Acireale, Acireale Sant’Antonio, Aci Catena, Acireale Trezza, Aci Bonaccorsi, Aci Castello, Aci Belvedere (oggi Valverde), sono tutti comuni della provincia di Catania che, come si evince dal loro nome, hanno qualcosa in comune. Ciò che le denominazioni di questi territori condividono è la loro origine, che deriva dall’antico fiume Aci, protagonista di un affascinante mito che, come raccontano Virgilio Ovidio, sembra aver avuto luogo a Xiphonia. Ma quanto ne sappiamo su questa città? Come mai ha così poche documentazioni storiche? E soprattutto, dove sorgeva prima di scomparire misteriosamente per lasciare spazio agli attuali paesi e città accomunati dal prefisso Aci?

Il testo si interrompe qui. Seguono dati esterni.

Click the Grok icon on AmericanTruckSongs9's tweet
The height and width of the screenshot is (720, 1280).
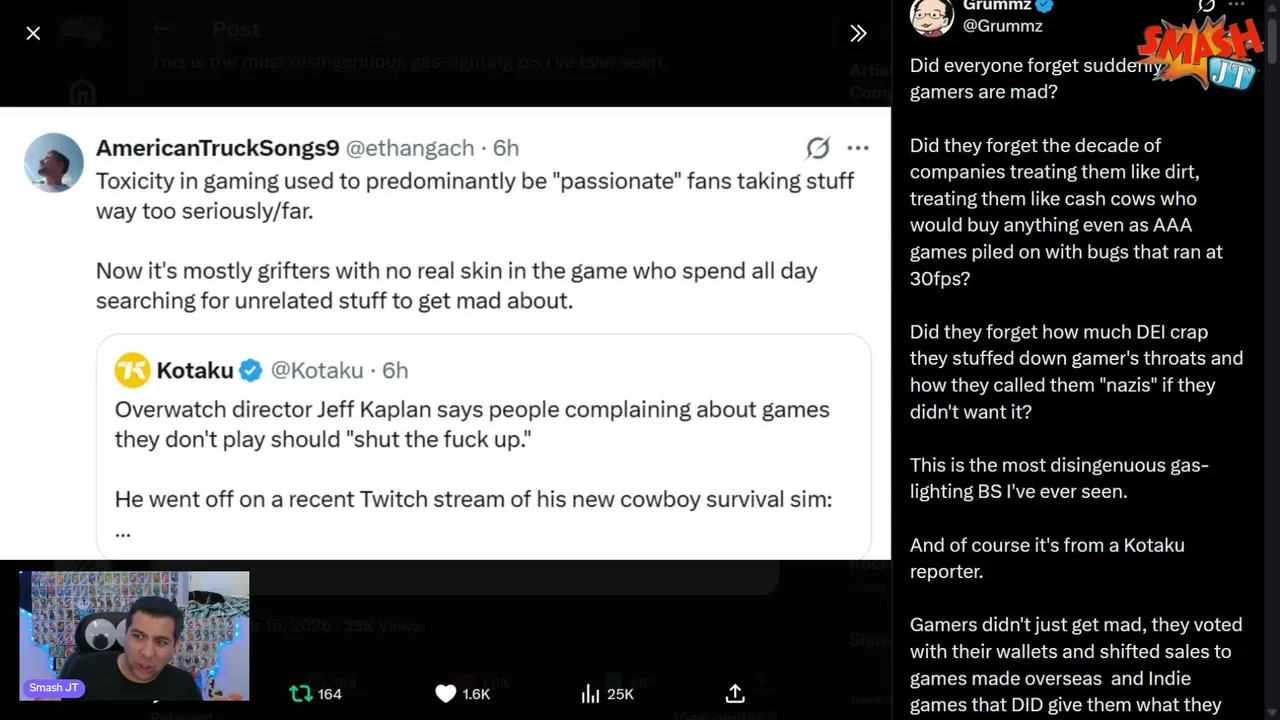pos(818,148)
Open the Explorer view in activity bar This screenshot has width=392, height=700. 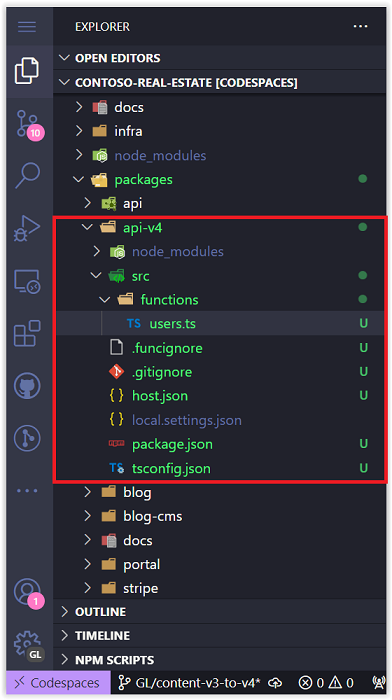(27, 70)
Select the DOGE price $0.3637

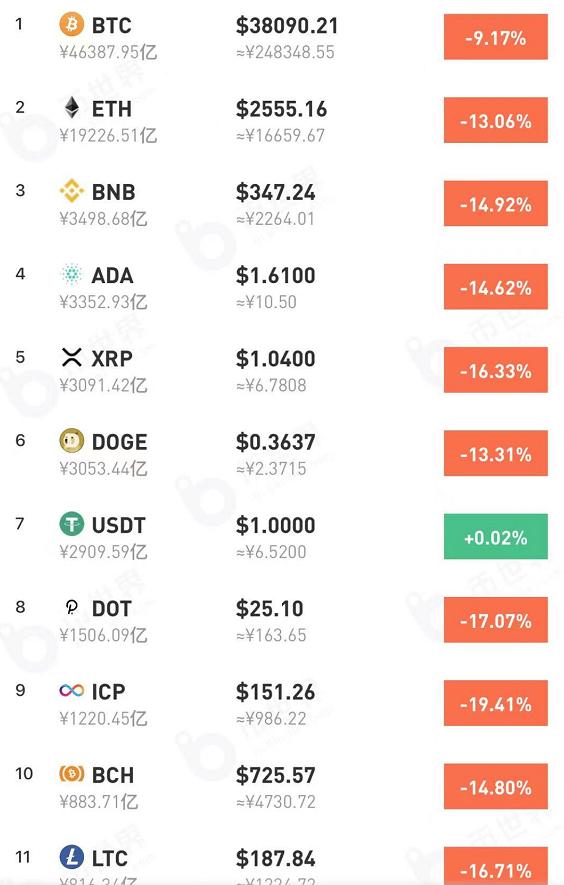coord(276,442)
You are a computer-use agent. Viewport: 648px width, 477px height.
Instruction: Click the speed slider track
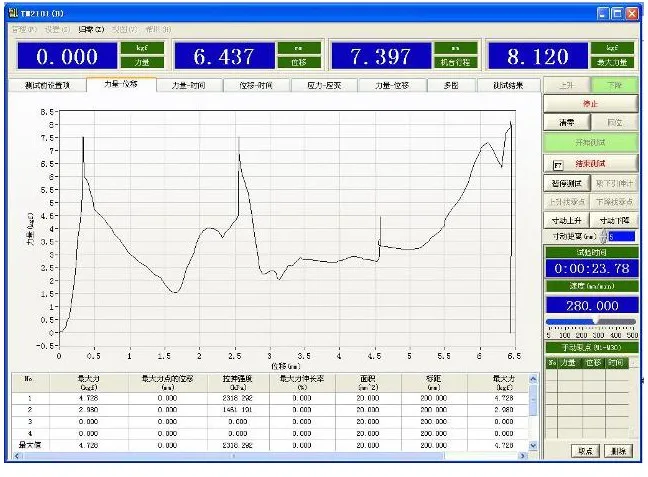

Una città la cui storia si perde tra i il racconto dell’Odissea e tra le storie di giganti, ninfe e divinità

Oggi, di Xiphonia non rimane proprio nulla se non i molteplici e affascinanti racconti mitologici che si tramandano da millenni. Uno tra questi è  quello narrato dal poeta e senatore romano Claudiano. Egli sembra fare alcuni riferimenti al territorio di Xiphonia quando racconta della tentata scalata dei giganti sul monte Olimpo. Le creature, infatti, punite da Zeus, precipitarono nel bosco delle Aci.

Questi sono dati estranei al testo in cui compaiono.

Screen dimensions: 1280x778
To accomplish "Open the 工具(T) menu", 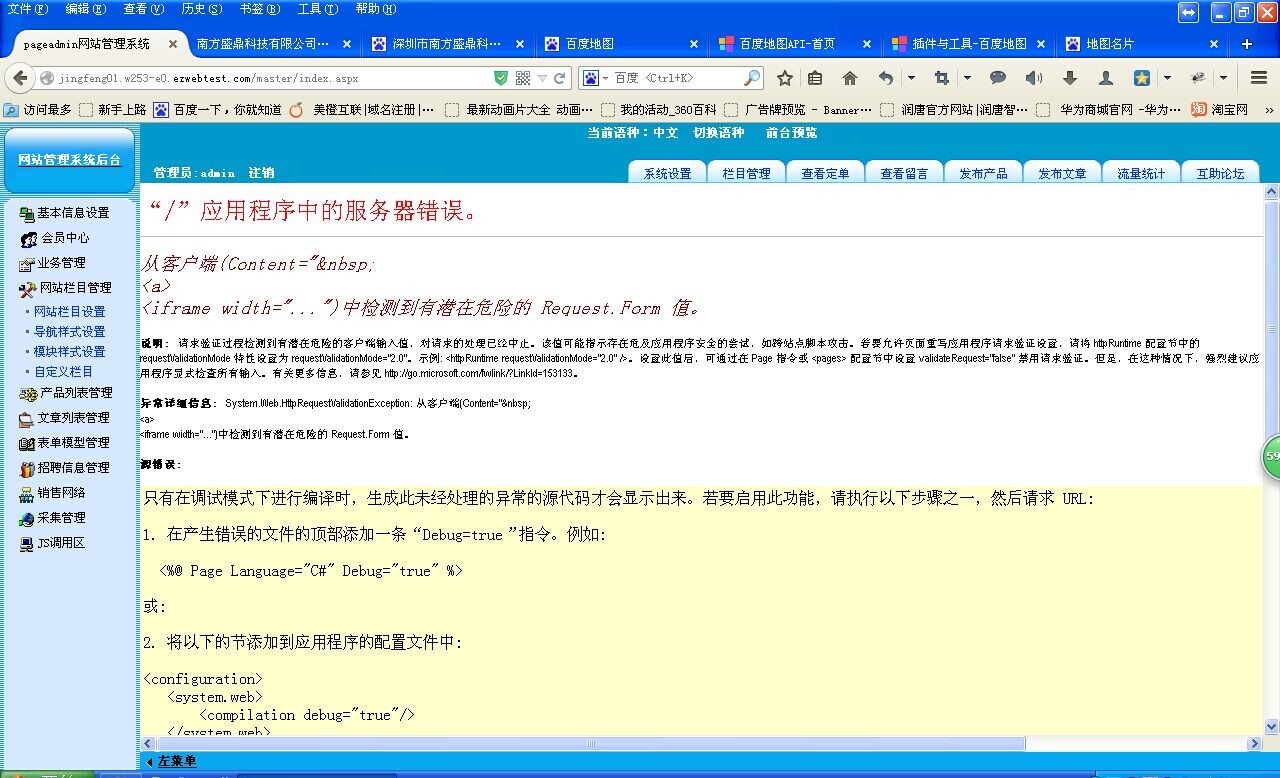I will click(317, 9).
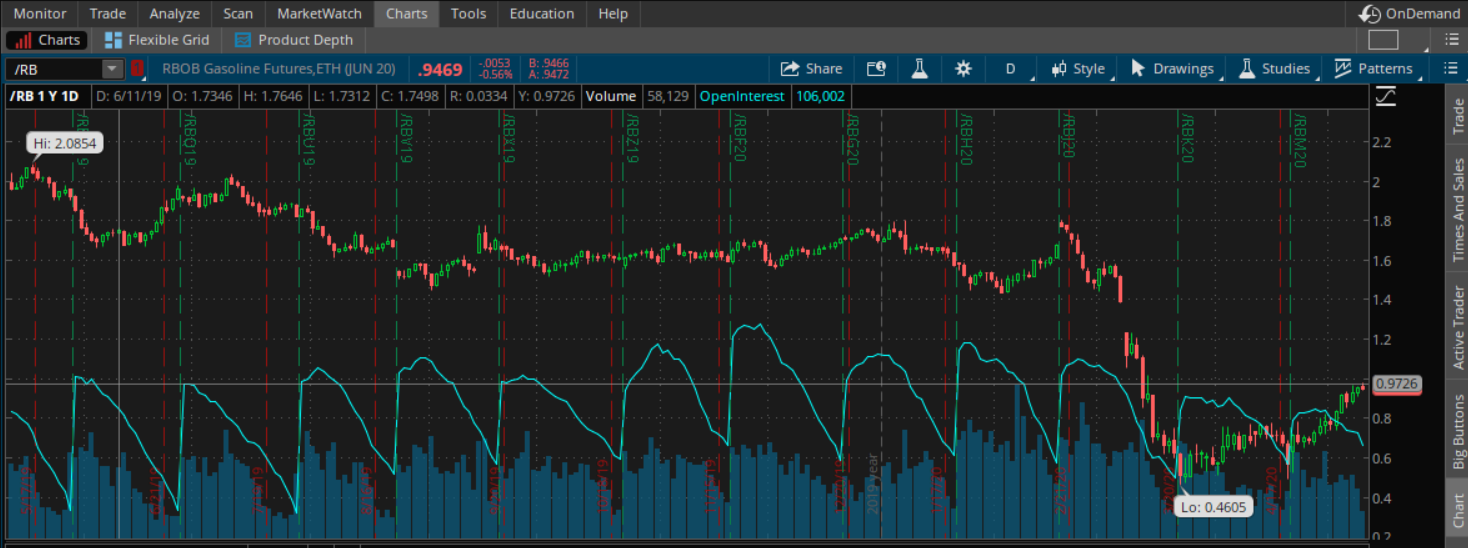
Task: Toggle the Times And Sales side panel
Action: 1457,210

Un’altra vicenda che sembra essersi consumata nella misteriosa città ha come protagonista il celebre Ulisse. Il valoroso guerriero reduce dalla Guerra di Troia, come racconta Omero, tra le sue tante avventure in giro per il Mediterraneo, pare che si sia ritrovato proprio nei pressi di questa città quando fu prigioniero del ciclope Polifemo . Odisseo Luminoso (così lo chiamava il poeta greco), infatti, quando scappò dalla caverna insieme ai suoi compagni di viaggio, si tirò dietro la creatura da un solo occhio, la quale accecata dalle sue stesse prede, tentò di colpire la nave greca con dei enormi massi, oggi identificati nei Faraglioni di Acitrezza. Ma il mito più romantico in assoluto è quello di un amore che ancora oggi sopravvive: quello tra Aci e Galatea.

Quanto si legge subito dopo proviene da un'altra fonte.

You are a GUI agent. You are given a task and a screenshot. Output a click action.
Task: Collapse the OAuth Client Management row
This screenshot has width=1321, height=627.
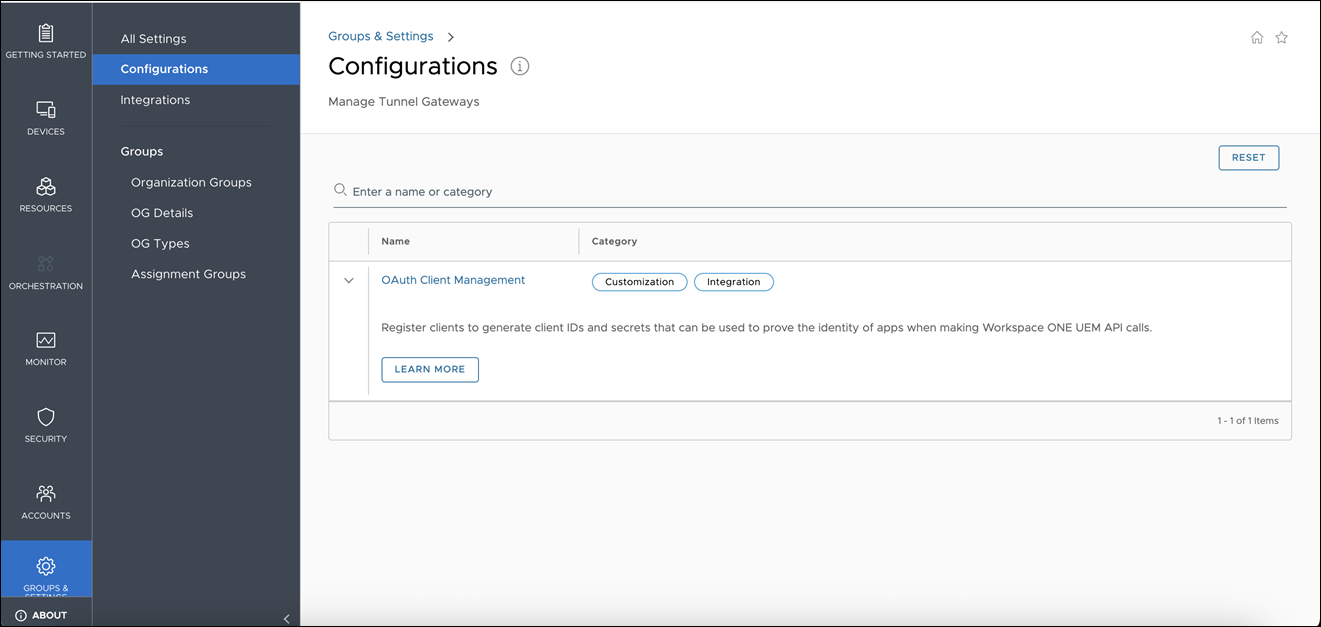[348, 280]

Il mito di Aci e Galatea, una storia d’amore millenaria, che si consuma tutt’oggi, anche dopo la scomparsa di Xiphonia

Xiphonia fu la culla di uno degli amori più struggenti della mitologia greca: quello tra Galatea e Aci. Galateaera una delle cinquanta ninfe del mare, le Nereidi, figlie delle divinità marine Doride e Nereo. Aci era un pastore giovane e bello, figlio di un fauno (creatura dalla testa di un ariete e i piedi di capra. Quando i due si videro, si innamorano perdutamente e cominciarono ad incontrarsi sulla piccola spiaggia che sembra corrispondere a quella dell’odierna Capomulini (frazione di Acireale).

Ma a  turbare la quiete fu ancora una volta Polifemo, anch’egli innamorato perdutamente di Galatea, la quale non lo ha mai ricambiato. Folle di gelosia, il ciope colse di sorpresa Aci mentre pascolava il suo gregge nei pressi del confine tra Acireale e Acitrezza, scagliò grosso contro il pastore e lo uccise, generando un fiotto di sangue che scese fino alla spiaggia dove i due amanti si incontravano. Galatea, disperata per la tragica notizia, si precipitò sul corpo di Aci e i abbandonò in un pianto che si protrasse per svariati giorni.

Impietosito, Zeus decise di trasformare il sangue del giovane in un fiume: il fiume Aci, dando così la possibilità al pastore di ricongiungersi con l’amata ninfa. Fu forse il fiume stesso che, in preda all’ira per il suo destino funesto, distrusse la città di Xiphonia, sulle cui rovine furono poi costruite le città dal prefisso Aci. Tuttavia, la storia e la scomparsa di questa città rimangono tutt’ora un mistero che continua ad affascinare i siciliani e non solo.